Hinzu kommt, dass "The Thing" mit dem denkbar falschesten aller Füße aufsteht. So etabliert der Film etwa seine Hauptfigur Kate (Mary Elisabeth Winstead) relativ früh als Fokuspunkt für den Zuschauer, doch gerade die erste Begegnung mit ihr erweckt den Eindruck, dass sie eher teilnahmslos, kalt und im Endeffekt unsympathisch daherkommt. Das ändert sich zwar im weiteren Verlauf, allerdings erreicht die Inszenierung der Charaktere nie ein wirklich hohes Niveau. Gerade der scheinbar zentrale Konflikt zwischen Kate und Dr. Halvorson (Ulrich Thomson) ist dermaßen grob gehandhabt, dass man eher mit der Stirn runzelt, anstatt sich auf dieses potenziell vielversprechende Kompetenzgerangel einzulassen. Während im Original fast jede der Figuren irgendwann im Film mindestens einen entscheidenden Gesprächsmoment und die Charaktere generell ein stärkeres Profil hatten, so bleiben viele Akteure hier, trotz vereinzelter, sympathischer Dialoge, nur Namen und Gesichter (wenn auch mit bärtigem, norwegischem Charme). Hinzu kommt, dass der erste Ausbruch des Alienmonsters noch recht lauwarm daherkommt. Er wird mit einem doppelten Jumpscare eingeleitet und der sich anschließend entfaltende Horror verläuft eher auf Sparflamme. Bei all dem schreitet das Erzähltempo deutlich schneller voran, was zwar für Kurzweil sorgt, doch lässt dies gerade die sich langsam aufbauende, bedrohliche Atmosphäre vermissen, von der man angesichts all der Referenzen an den 82er Film erwartet, dass sie jeden Moment um die Ecke schlendert. Doch wird dies zu keinem Zeitpunkt der knapp 100 Minuten Laufzeit erreicht.

Sei es die mangelhafte Etablierung der Figuren, die zu wünschen übrig lassende Atmosphäre, das dreiste Kopieren oder das eher oberflächliche Handhaben zentraler Konflikte und Themen: "The Thing" bietet eine wahre Wulst an Angriffspunkten und Schwächen, die sich durch den ganzen Film ziehen. Und dennoch: Ich mag diesen Film. Sein größtes Laster ist das Kleben an Carpenters Vorlage, denn auch wenn all das, was van Heijningens Werk an neuen Elementen hinzufügt, nicht immer glückt, so hätte man sich im Endeffekt mehr Eigenständigkeit gewünscht.
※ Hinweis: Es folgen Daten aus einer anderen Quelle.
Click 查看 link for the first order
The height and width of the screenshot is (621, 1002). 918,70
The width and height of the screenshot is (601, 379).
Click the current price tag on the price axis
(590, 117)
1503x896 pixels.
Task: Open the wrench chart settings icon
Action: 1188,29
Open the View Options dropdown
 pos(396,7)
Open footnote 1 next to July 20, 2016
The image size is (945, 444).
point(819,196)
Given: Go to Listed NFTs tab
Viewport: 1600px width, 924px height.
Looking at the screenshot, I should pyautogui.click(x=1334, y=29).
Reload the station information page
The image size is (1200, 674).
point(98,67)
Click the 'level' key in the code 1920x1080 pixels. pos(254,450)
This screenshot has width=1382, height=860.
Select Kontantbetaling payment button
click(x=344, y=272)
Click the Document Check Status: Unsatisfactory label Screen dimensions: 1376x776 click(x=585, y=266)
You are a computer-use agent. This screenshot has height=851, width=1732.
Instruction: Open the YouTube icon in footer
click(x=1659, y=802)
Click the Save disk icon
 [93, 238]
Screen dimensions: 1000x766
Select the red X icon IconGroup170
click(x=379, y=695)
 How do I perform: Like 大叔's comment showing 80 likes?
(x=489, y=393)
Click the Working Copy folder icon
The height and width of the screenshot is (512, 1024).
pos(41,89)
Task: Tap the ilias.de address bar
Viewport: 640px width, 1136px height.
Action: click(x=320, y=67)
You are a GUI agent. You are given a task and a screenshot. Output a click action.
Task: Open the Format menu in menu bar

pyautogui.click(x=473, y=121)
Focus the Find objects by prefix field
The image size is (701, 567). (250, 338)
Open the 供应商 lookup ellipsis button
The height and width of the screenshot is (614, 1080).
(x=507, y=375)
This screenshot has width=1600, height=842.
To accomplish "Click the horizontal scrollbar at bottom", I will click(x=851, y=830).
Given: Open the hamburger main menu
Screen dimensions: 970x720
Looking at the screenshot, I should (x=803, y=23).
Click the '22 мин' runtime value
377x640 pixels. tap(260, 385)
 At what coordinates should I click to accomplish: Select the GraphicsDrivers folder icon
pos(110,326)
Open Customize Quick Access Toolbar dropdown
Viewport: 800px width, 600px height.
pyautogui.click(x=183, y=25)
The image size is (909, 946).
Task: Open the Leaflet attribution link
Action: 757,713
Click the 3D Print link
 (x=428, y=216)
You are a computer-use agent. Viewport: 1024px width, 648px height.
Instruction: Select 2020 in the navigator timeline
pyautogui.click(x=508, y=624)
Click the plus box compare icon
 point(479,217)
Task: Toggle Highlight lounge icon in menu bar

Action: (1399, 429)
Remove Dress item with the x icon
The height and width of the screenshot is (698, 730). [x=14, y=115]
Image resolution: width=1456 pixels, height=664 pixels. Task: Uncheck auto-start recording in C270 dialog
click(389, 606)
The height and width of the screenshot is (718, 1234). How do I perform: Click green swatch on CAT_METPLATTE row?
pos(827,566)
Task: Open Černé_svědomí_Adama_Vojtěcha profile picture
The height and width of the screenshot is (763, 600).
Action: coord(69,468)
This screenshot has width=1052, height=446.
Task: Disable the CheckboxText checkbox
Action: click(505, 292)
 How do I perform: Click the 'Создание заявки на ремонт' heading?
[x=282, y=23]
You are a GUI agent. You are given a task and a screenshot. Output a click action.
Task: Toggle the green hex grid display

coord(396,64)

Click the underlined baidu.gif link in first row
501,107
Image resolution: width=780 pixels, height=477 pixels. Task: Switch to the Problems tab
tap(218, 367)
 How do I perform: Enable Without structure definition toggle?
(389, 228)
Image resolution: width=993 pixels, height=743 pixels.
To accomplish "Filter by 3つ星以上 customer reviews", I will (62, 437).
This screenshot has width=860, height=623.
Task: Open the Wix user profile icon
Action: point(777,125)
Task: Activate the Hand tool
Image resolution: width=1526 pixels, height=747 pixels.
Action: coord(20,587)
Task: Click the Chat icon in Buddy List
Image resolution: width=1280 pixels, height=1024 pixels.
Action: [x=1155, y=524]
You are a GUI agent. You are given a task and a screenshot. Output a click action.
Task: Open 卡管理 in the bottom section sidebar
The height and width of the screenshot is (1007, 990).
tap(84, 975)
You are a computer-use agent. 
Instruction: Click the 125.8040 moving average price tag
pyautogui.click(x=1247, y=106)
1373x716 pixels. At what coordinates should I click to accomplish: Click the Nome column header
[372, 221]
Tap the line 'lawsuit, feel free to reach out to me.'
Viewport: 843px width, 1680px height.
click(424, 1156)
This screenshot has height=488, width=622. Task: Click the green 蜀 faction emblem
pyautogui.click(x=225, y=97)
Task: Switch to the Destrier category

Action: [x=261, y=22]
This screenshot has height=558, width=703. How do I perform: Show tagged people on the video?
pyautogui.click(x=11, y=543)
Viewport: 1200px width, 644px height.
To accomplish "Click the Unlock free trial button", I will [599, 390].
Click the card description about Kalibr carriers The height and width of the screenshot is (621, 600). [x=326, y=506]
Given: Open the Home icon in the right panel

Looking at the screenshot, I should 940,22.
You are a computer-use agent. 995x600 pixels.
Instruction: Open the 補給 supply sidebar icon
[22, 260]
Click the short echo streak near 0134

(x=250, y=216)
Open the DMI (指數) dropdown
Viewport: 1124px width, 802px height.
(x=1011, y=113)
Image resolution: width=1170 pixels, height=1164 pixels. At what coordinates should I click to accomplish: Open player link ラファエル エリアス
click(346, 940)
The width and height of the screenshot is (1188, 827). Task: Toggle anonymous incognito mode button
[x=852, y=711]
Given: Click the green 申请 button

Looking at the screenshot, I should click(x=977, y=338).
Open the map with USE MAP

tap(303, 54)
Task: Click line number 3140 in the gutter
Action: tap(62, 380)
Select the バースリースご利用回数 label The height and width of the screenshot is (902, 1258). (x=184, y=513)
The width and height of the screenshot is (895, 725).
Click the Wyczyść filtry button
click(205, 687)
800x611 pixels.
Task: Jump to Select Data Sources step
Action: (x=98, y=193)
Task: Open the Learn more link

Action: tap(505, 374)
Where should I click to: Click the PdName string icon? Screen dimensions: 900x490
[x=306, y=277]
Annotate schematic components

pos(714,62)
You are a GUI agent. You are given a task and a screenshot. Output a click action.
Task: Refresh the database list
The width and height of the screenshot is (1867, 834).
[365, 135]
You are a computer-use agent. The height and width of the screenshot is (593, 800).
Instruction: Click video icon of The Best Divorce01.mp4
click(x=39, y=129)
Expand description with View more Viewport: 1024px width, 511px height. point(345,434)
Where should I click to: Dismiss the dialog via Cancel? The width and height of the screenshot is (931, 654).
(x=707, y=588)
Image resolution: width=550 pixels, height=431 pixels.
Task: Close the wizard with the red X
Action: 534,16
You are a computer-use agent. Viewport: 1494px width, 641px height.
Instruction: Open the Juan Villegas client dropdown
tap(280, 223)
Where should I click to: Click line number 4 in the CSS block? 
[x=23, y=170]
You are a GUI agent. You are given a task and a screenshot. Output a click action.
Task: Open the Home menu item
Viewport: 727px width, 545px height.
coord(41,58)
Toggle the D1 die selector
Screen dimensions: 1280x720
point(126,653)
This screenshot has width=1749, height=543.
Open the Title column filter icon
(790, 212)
Denn nach der ersten, noch recht lauen Monsterattacke, welche eher an "The Thing" von 1951 erinnert, beginnt der Film langsam, aber stetig Spannung aufzubauen. Insbesondere die Sequenz mit dem Hubschrauber packt. Sie involviert einerseits einen clever gestrickten Ausbruchversuch des Dings als auch einen langsamen Realisierungsprozess, den Kate im Badezimmer durchmachen muss, um der Natur dieses Organismus auf die Schliche zu kommen. Die Art von Spannung, die hier aufgebaut wird, unterscheidet sich deutlich von jener, welche man in Carpenters Version sieht, ist so insgesamt gelungen und bietet grundsolide Horrorkost, die sich stetig steigert. Man mag geteilter Meinung über das Science-Fiction-lastige Finale des Films sein, doch gerade der Mittelteil des Films weiß auf seine ganz eigene Art zu überzeugen.

Auch die Monstereffekte sind im großen und ganzen sehr gelungen. Zwar ist der CGI-Überzug nicht immer gänzlich überzeugend, doch ist das Monster-Design mal wieder sehr kreativ, insbesondere in einer Szene, in welcher zwei Gesichter verschmelzen. Aber auch abseits davon ist einfach Tatsache, dass unter der seltsamen, zweigesichtigen Identität dieses Films noch immer ein solider, kurzweiliger Horrorfilm steckt, wenn man nur in der Lage ist, vom Schatten des Klassikers abzusehen, in welchem er sich befindet. "The Thing" von 2011 ist ein Prequel/Remake mit einer Reihe von Neuerungen, einem höheren Erzähltempo und mehr Story-Ereignissen, was zu Kosten der Atmosphäre und Charaktere geht und nebenbei die Ikonizität des Originals nicht erreichen kann. Doch findet sich handwerklich genug Qualität in diesem schnellen, geschmeidigen Creature-Feature, sodass man das Ergebnis noch immer gut genießen kann.

7/10

Von TURBINE erschien der Film in einer auf 2.000 Stück limitierten Box, welchen den Original-Film, die US-TV-Version, das Prequel und den Soundtrack, sowie umfangreiches Bonusmaterial enthält.